Records drawn from a dataset
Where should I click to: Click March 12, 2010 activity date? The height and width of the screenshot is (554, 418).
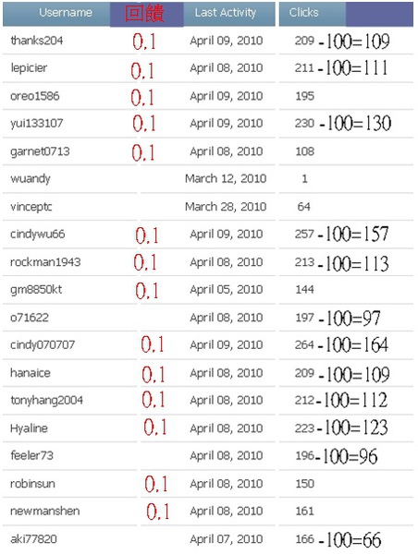226,179
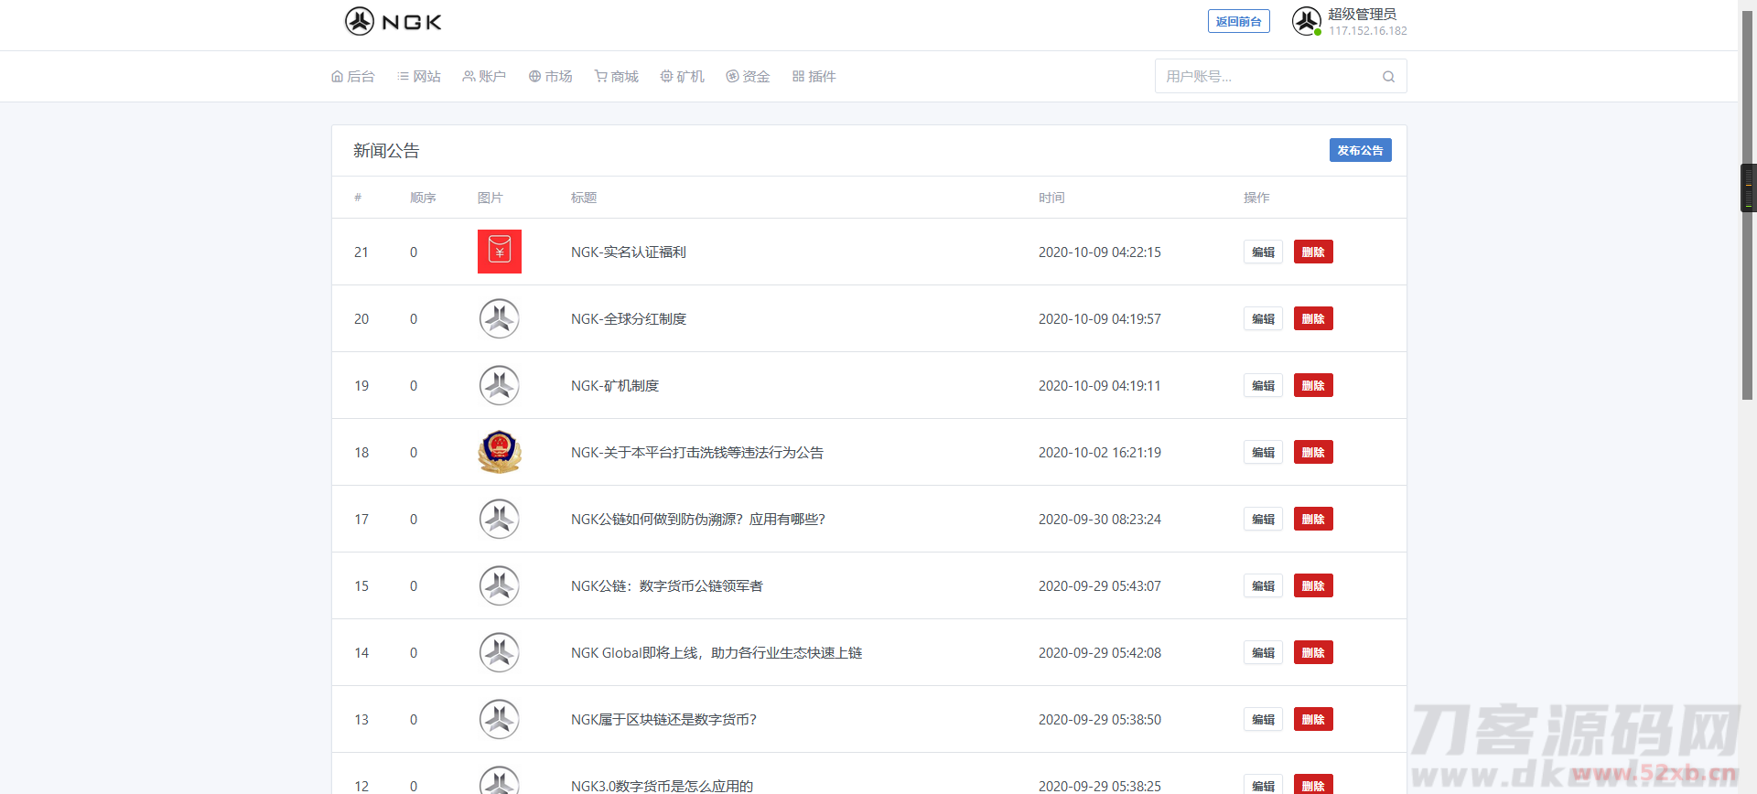Viewport: 1757px width, 794px height.
Task: Delete the NGK-全球分红制度 announcement
Action: coord(1313,319)
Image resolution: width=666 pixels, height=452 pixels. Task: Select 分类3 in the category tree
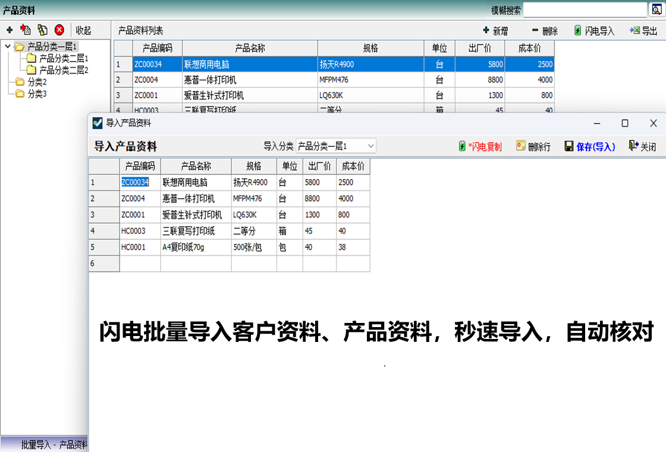point(36,93)
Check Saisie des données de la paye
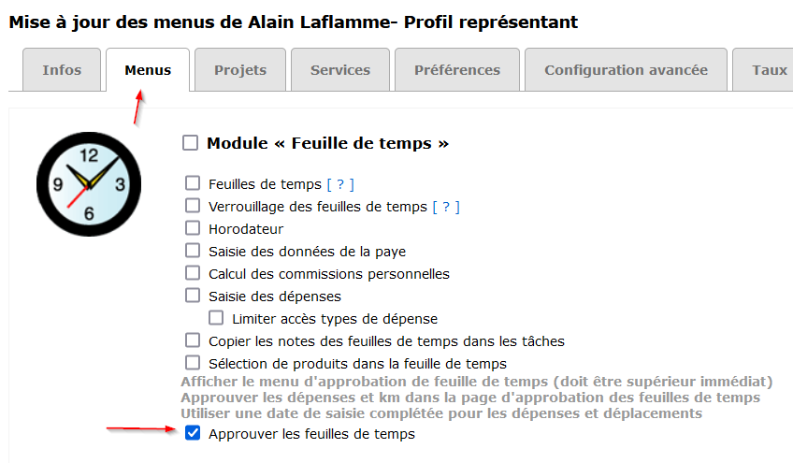 coord(193,251)
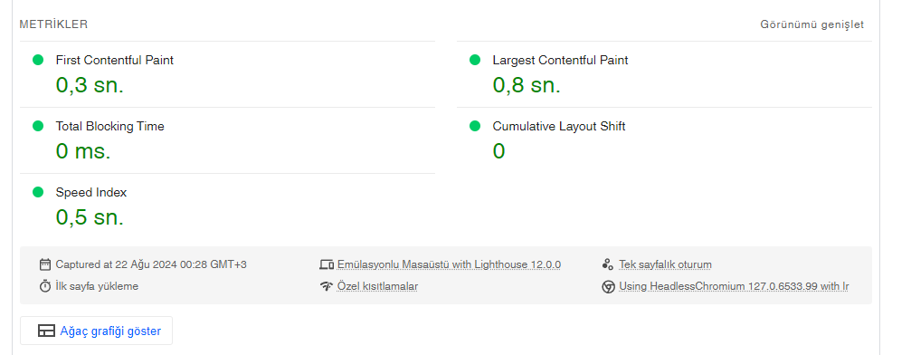This screenshot has height=355, width=911.
Task: Open the Cumulative Layout Shift metric row
Action: point(664,140)
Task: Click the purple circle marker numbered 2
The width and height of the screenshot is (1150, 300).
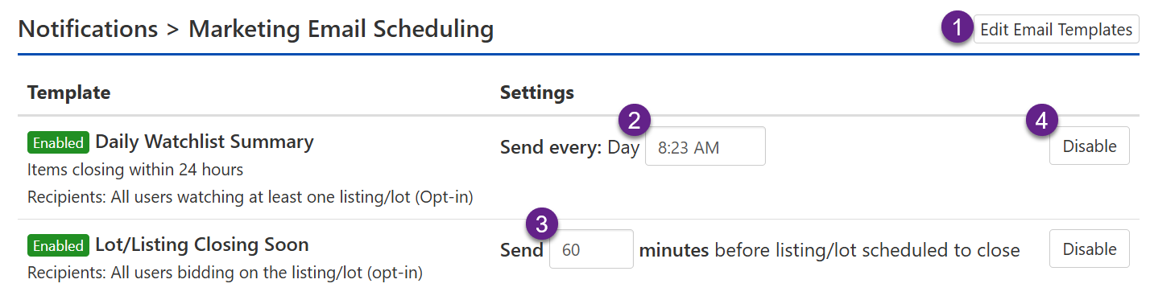Action: click(634, 121)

#### EXERCISE INSTRUCTIONS
Take the line that contains "The width and" as the first and the last line of the records as the end, and please quote those lines exactly, pictures omitted.

#### TASK OUTPUT
The width and height of the screenshot is (1150, 300).
Action: click(634, 121)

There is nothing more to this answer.